Bioproduction of value-added compounds
By re-programming the genetic code of cell factories, we can alter components, Such as enzymes and other proteins involved in the chemical and pharmaceutical industries. The alterations can increase the productivity of cells, enhance their stability towards environmental conditions, or exploit novel functionality for the research community.
We like to work with real world molecules either already applied or potentially of interest for industrial, pharmaceutical, or research applications. The spectrum of substance classes is broad and includes examples such as high-value added chemical intermediates (fine chemicals), vitamins, biopolymers such as peptides or polynucleotides as well as proteins.
Biofuels
Processes that synthesize biofuels from renewable carbon sources are important for an increasingly decarbonised future. We engineer novel whole-cell biocatalysts using methods from protein, metabolic and genomic engineering and combine them with high-throughput screening technologies. Our current focus is on second generation molecules, i.e. fuels other than fatty acid methyl esters or ethanol.
Enzymes and processes for sugar production
Previously, our research focused on the efficient production of rare sugars. For this we optimized enzymes by means of directed evolution and high-throughput screening and developed optimized intensified production processes using simulated moving bed (SMB) chromatography.
References
A. Bosshart, S. Panke and Ma. Bechtold: Systematic Optimization of Interface Interactions Increases the Thermostability of a Multimeric Enzyme, Angewandte Chemie, 2013, external page DOI.
A. Bosshart, N. Wagner, L. Lei, S. Panke and M. Bechtold: Highly efficient production of rare sugars D-psicose and L-tagatose by two engineered D-tagatose epimerases, Biotechnology and Bioengineering, 2015, external page DOI.
N. Wagner, A. Bosshart, J. Failmezger, M. Bechtold and S. Panke: A Separation-Integrated Cascade Reaction to Overcome Thermodynamic Limitations in Rare-Sugar Synthesis, Angewandte Chemie, 2015, external page DOI.
N. Wagner, E. Håkansson, S. Wahler, S. Panke and M. Bechtold: Multi-objective optimization for the economic production of D-psicose using simulated moving bed chromatography, Journal of Chromatography A, 2015, external page DOI.
Vitamins
Vitamins are organic substances that if not taken up as part of the diet lead to severe or even life-threatening diseases, and include for example important enzyme cofactors. Therefore, industrial vitamin production is important for various applications from pharmaceutical to food and feed applications. Of the thirteen vitamins currently known, few are produced by biological synthesis. We recently developed methods for the optimization of vitamin B2 (riboflavin)-producing microbes using metabolic and genomic engineering and high-throughput screening. In contrast, for vitamin B7 (biotin) no biosynthetic process is currently available, and we work on novel routes using metabolic engineering, directed evolution and high-throughput screening techniques.
References
A. Meyer, R. Pellaux, S. Potot, K. Becker, H.-P. Hohmann, S. Panke and M. Held: Optimization of a whole-cell biocatalyst by employing genetically encoded product sensors inside nanolitre reactors, Nature Chemistry, 2015, external page DOI.
Peptides
Antimicrobial peptides (AMPs) are synthesized by species from all kingdoms of life as biodefense tools for coping with bio-threats (e.g. tumor cells or pathogens). To date, more than 10,000 AMPs were described, but most of them are still poorly characterized. We evolve and engineer peptides employing high throughput experimentation and characterization for antimicrobial function using flow cytometric (e.g. the nanoFleming) and next generation sequencing-based approaches. Our current focus is on lantibiotics, Bac7, and other peptides that are amenable to structure variation.

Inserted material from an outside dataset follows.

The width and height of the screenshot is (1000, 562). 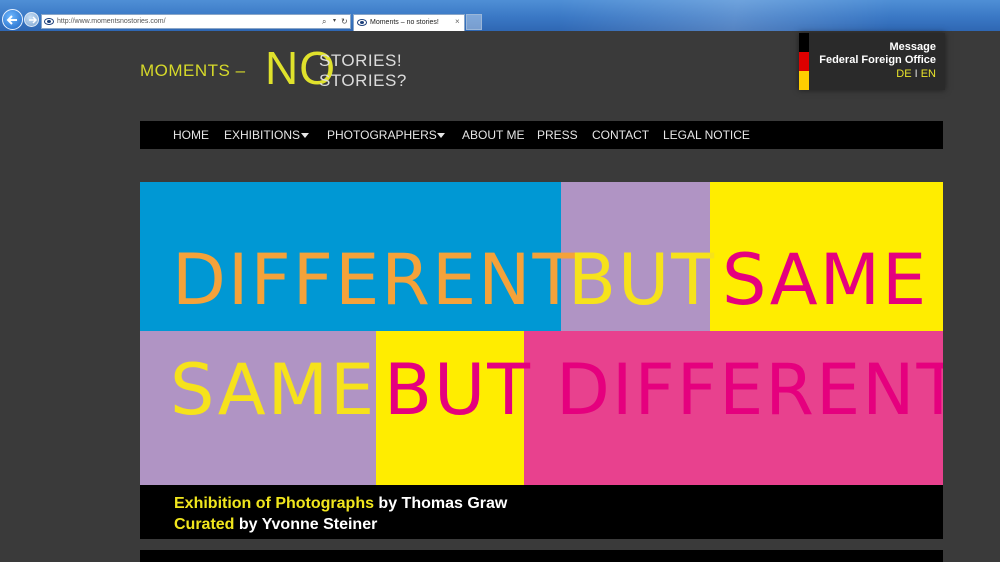 What do you see at coordinates (324, 22) in the screenshot?
I see `search-icon: ⌕` at bounding box center [324, 22].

Engineering of hosts for the production of streptavidin
We engineer biotin-independent E. coli and C. glutamicum strains for improved production processes of toxic streptavidin for use in xenobiology applications.
References
M. Jeschek, M.O. Bahls, V. Schneider, P. Marlière, T.R. Ward and S. Panke: Biotin-independent strains of Escherichia coli for enhanced streptavidin production, Metabolic Engineering, 2017, external page DOI.
Engineering of fluorescent proteins
Green fluorescent protein (GFP) is a naturally fluorescent protein with a light-emitting chromophore made of specific amino acid residues. GFP allows for real-time analysis of molecular events in living cells and the use in high-throughput screening approaches. To enable novel applications of this protein we employ genetic engineering of GFP to create variants which, for example, exhibit enhanced stability in acidic environments.
References
T.M. Roberts, F. Rudolf, A. Meyer, R. Pellaux, E. Whitehead, S. Panke and M. Held: Identification and Characterisation of a pH-stable GFP, Scientific Reports, 2016, external page DOI.
Engineering of peptidases/proteases and their production hosts
We engineer the Tobacco Etch Virus (TEV) protease by directed evolution and high-throughput screening towards increased stability and catalytic activity for use in cell-free production of fine chemicals and metabolic engineering.